The vet is a Hateful Brute who pretends to be nice. Humans like him, and say he’s excellent with cats. That’s what they think. Out of their sight, he will stick needles in you, he will pull some of your teeth out, lock you in a cage, and refuse to let you go home with your Human for ages.

This time the Hateful Brute seems not to be bothered about the missing teeth, but he tells the Human to leave you with him, to carry out blood tests. The Human falls for this yet again, and goes home without you. Later, the Hateful Brute phones the Human to say it’s not a thyroid problem as first thought, but diabetes, and that you must now be kept prisoner overnight until you produce a urine sample to test.
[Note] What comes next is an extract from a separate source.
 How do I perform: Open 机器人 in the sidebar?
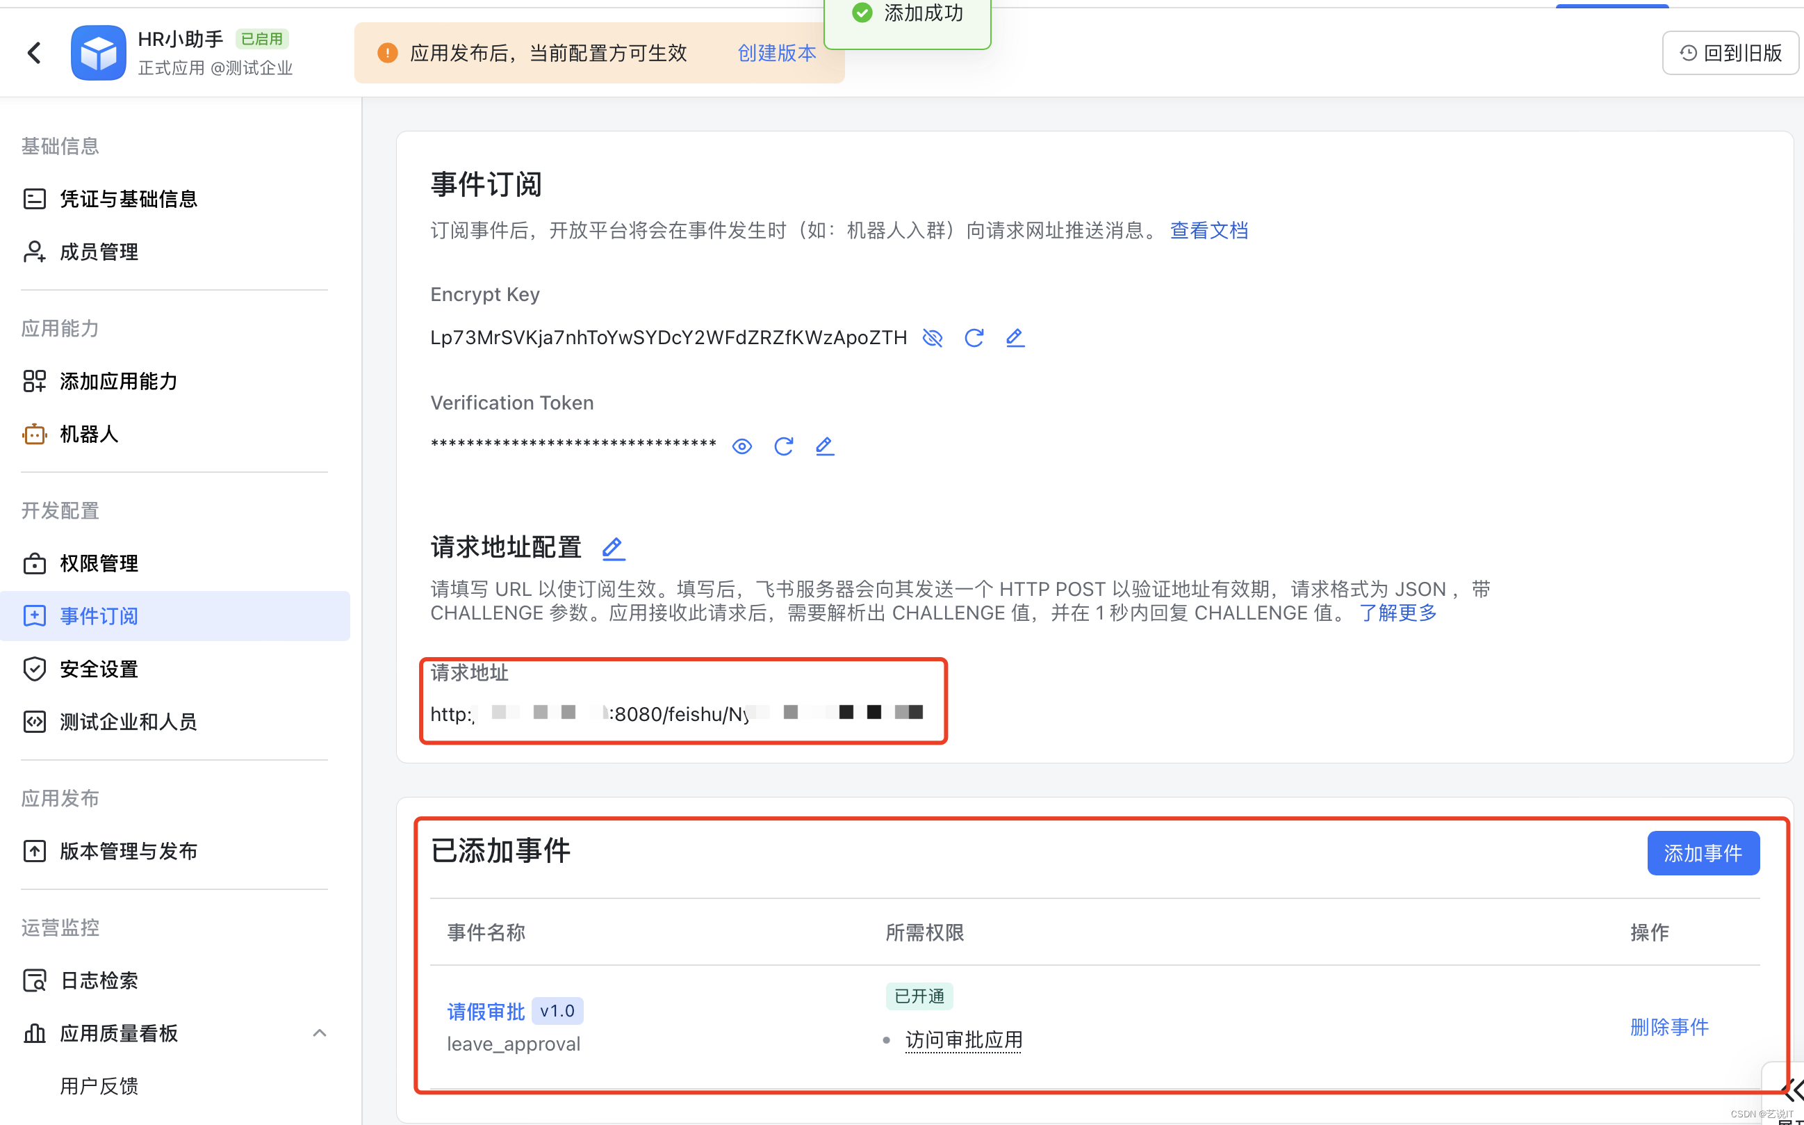click(89, 434)
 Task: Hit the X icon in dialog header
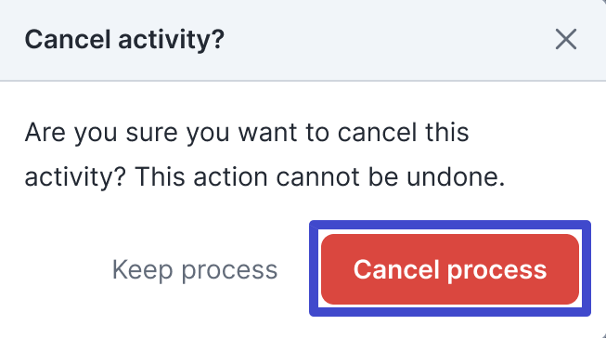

The next day, Hateful Brute and Human talk. You haven’t got full-blown diabetes, but your blood sugar level is higher than normal. You must be monitored, whatever that means, but for now, are being released.

The Humans come to take you home, and you follow them around all day, crying and acting all pitiful, just to make your point. The Humans say they don’t need any points being made, thank you; they say they have just shelled out almost £200 and don’t you think you’ll be getting Christmas this year. Oh no.

Seems that sympathy is index-linked round here.


This is me, washing. I’m fastidious about keeping clean.



The kitchen is very clean too, because of me; apparently I’m in Deep Disgrace.

My human known as The Gardener got into a terrible flap after he spotted something (just a bit of regurgitated food) in the kitchen and rushed off to tell Her, our other human who never flaps about vomit or indeed evidence of any other bodily function. He thought it involved a stolen bit of apple and blackberry crumble; He went on about it for rather a long time.

She didn’t flap at all, but cleaned it up very neatly, and disinfected the worktop. She was pretty sure that the cat who left that particular deposit was me, as I am the one who likes to leap up onto work surfaces – well, you never know if someone might leave the lid off the butter dish, or leave some of their cheese sandwich lying around, waiting to be found, do you? But I’m admitting nothing; safest that way.

She says he should be grateful that it hadn’t been deposited in his shoes.

What She didn’t tell Him was that the bit of regurgitated apple and blackberry crumble was in fact something much nicer (to me, at least); she knew what it was because of the little bit of mouse fur it contained. And she suspects that I hadn’t touched the crumble – I don’t enjoy fruit as much as I love butter or cheese, anyway.

I suppose I’m lucky in that I have one human who understands.